More people are being denied access to civil legal aid despite a huge increase in demand fuelled by the recession, Citizens Advice has warned.
A report published today, No time to retire – legal aid at 60, shows fewer people are qualifying for civil legal aid, and barriers such as patchy geographical provision, long waiting times and complex qualifying criteria are preventing eligible people from getting help.
Two surveys carried out by the Citizens Advice Bureau in 2008 and 2009 found that bureaux across England and Wales are regularly finding it practically impossible to find a legal aid lawyer for court and tribunal proceedings, or a Community Legal Services (CLS) lawyer to deal with specialist issues.
More than three-quarters of bureaux had problems finding a CLS lawyer to deal with urgent employment cases, while 75% could not find a lawyer to deal with urgent housing matters, and 68% said they had problems finding someone to take on urgent family cases.
The results were in line with a study by the Legal Services Research Centre in 2007 which found that only 38% of the third of the population who experience legal problems each year succeed in getting help.
A survey carried out by the British Market Research Bureau during March 2009 showed high public support for legal aid.

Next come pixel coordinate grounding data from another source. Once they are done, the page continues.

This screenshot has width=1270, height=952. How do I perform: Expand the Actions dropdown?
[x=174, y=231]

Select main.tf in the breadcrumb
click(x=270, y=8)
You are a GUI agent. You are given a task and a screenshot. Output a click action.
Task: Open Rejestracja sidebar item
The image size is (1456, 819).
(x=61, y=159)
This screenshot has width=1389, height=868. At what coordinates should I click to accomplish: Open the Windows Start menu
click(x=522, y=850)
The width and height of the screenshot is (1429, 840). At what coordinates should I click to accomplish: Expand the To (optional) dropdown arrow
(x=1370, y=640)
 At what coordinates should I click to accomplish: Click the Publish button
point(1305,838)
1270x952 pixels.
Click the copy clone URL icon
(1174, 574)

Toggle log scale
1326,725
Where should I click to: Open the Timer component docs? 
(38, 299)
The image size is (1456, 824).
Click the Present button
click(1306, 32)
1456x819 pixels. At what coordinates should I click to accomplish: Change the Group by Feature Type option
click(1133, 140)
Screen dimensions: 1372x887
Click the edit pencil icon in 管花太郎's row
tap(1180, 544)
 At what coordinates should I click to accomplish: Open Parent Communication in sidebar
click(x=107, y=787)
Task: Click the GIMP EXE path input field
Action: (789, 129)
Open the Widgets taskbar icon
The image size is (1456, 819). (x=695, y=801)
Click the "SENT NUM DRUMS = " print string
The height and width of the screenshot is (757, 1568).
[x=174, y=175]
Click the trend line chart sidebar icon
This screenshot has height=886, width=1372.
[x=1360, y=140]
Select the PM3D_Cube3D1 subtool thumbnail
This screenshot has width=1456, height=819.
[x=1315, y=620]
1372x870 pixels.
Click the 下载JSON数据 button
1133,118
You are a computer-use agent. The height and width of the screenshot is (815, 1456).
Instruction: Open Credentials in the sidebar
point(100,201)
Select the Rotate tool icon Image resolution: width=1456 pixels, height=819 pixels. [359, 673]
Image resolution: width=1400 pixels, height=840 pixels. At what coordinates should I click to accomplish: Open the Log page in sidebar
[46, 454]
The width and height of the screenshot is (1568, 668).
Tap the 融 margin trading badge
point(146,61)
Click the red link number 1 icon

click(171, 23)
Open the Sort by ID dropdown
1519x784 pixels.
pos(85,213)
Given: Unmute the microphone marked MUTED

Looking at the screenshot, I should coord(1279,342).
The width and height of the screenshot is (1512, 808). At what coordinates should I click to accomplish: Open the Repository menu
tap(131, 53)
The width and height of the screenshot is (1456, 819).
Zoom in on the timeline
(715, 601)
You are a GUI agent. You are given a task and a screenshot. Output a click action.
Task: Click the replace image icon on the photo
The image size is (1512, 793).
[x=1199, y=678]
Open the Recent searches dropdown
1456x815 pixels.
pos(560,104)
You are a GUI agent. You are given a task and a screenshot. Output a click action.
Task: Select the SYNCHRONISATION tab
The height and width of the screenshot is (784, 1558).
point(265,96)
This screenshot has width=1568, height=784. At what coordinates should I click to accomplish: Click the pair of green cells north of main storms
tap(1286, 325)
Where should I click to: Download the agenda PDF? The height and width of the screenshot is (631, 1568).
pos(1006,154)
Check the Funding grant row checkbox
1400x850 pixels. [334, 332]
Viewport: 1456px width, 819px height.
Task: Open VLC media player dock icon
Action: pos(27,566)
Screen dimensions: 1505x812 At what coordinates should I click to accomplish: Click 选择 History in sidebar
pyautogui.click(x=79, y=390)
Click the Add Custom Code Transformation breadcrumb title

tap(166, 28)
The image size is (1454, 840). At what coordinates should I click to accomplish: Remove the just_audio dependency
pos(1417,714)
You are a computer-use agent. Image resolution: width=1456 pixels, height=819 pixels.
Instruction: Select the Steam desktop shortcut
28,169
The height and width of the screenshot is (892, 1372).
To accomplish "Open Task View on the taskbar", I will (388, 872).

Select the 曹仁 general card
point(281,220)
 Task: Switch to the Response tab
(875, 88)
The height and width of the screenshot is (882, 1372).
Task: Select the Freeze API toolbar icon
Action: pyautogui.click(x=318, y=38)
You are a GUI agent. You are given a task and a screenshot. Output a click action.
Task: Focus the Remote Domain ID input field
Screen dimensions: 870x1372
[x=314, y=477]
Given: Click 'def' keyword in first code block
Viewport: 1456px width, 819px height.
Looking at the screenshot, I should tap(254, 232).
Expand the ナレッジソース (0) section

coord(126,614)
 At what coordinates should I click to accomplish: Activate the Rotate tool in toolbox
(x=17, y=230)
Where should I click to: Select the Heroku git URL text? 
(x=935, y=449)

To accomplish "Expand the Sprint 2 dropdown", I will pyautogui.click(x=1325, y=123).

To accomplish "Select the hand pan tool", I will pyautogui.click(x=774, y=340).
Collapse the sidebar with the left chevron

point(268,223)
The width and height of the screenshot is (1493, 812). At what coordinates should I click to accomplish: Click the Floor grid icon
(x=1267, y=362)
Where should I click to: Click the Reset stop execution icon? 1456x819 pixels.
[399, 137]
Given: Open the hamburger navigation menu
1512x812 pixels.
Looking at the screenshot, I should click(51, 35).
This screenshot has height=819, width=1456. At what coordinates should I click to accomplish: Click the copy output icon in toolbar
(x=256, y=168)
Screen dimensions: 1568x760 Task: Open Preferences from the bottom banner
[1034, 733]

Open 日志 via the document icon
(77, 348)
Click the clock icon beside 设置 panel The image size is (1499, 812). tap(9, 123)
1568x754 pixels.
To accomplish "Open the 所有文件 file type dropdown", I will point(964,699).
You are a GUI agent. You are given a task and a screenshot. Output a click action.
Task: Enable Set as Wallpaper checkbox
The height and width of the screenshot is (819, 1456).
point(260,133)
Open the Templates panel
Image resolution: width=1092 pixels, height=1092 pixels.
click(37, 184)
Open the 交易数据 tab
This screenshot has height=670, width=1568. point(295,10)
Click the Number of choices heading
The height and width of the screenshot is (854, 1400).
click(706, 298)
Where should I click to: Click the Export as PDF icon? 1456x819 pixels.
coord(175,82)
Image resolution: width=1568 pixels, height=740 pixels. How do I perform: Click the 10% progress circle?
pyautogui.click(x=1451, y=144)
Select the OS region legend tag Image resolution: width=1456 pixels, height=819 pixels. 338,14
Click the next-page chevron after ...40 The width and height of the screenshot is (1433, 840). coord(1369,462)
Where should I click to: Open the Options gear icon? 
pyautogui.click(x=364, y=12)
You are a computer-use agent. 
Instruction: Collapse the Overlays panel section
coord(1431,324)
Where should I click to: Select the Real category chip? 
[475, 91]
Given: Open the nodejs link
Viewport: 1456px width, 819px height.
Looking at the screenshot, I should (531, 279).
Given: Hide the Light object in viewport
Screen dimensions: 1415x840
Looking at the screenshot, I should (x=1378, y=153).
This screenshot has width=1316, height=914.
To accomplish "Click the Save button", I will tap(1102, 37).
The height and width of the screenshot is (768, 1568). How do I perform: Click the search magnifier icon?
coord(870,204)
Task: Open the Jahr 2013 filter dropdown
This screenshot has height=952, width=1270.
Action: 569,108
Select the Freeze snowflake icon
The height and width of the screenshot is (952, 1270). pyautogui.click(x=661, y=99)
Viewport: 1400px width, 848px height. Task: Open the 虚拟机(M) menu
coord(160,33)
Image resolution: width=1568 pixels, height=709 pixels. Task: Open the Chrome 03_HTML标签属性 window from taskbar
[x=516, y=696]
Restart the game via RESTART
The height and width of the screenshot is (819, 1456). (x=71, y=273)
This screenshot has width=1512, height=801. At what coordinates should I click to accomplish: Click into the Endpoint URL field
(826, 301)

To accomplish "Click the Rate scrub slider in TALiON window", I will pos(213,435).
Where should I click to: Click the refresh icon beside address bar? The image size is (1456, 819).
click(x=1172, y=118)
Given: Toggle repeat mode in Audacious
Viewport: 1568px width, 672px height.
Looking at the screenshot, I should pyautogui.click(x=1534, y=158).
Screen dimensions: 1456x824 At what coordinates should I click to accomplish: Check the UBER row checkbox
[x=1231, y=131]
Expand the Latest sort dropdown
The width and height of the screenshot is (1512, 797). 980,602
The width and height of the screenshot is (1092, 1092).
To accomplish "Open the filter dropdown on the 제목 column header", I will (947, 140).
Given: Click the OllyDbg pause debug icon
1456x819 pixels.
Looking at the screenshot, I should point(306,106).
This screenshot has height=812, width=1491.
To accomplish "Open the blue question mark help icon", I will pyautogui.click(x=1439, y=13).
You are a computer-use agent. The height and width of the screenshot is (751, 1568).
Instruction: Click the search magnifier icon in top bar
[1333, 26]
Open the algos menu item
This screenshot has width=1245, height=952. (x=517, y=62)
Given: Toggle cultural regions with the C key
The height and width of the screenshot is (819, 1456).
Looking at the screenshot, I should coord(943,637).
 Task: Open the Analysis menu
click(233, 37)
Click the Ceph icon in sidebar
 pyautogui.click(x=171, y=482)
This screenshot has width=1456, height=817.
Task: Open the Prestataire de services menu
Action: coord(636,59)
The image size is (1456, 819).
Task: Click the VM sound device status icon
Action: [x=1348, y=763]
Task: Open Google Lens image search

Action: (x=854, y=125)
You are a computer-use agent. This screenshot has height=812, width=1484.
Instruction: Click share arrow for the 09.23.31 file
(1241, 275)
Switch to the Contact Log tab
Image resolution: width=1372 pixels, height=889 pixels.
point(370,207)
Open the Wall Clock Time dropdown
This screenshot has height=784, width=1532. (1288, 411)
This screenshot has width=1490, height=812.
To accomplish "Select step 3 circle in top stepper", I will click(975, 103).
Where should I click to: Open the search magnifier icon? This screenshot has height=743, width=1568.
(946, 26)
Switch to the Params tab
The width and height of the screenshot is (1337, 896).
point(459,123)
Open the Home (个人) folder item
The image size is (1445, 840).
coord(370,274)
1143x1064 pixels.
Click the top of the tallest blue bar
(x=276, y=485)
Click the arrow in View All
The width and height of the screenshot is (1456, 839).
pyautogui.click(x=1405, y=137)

Of the 2,000 people questioned, 92% thought it was either very important (68%) or quite important (24%) for people on low incomes to get legal aid for problems such as debt, benefits, family law, housing and employment.
David Harker, Citizens Advice chief executive, welcomed some of the Legal Services Commission’s initiatives to allow more people to get help.
But he said: ‘To ensure that everyone in society has access to justice and is able to seek help to protect their fundamental rights it is vital these access barriers are addressed as a matter of urgency, especially in the current economic climate when more people than ever are needing to seek advice about civil legal problems.’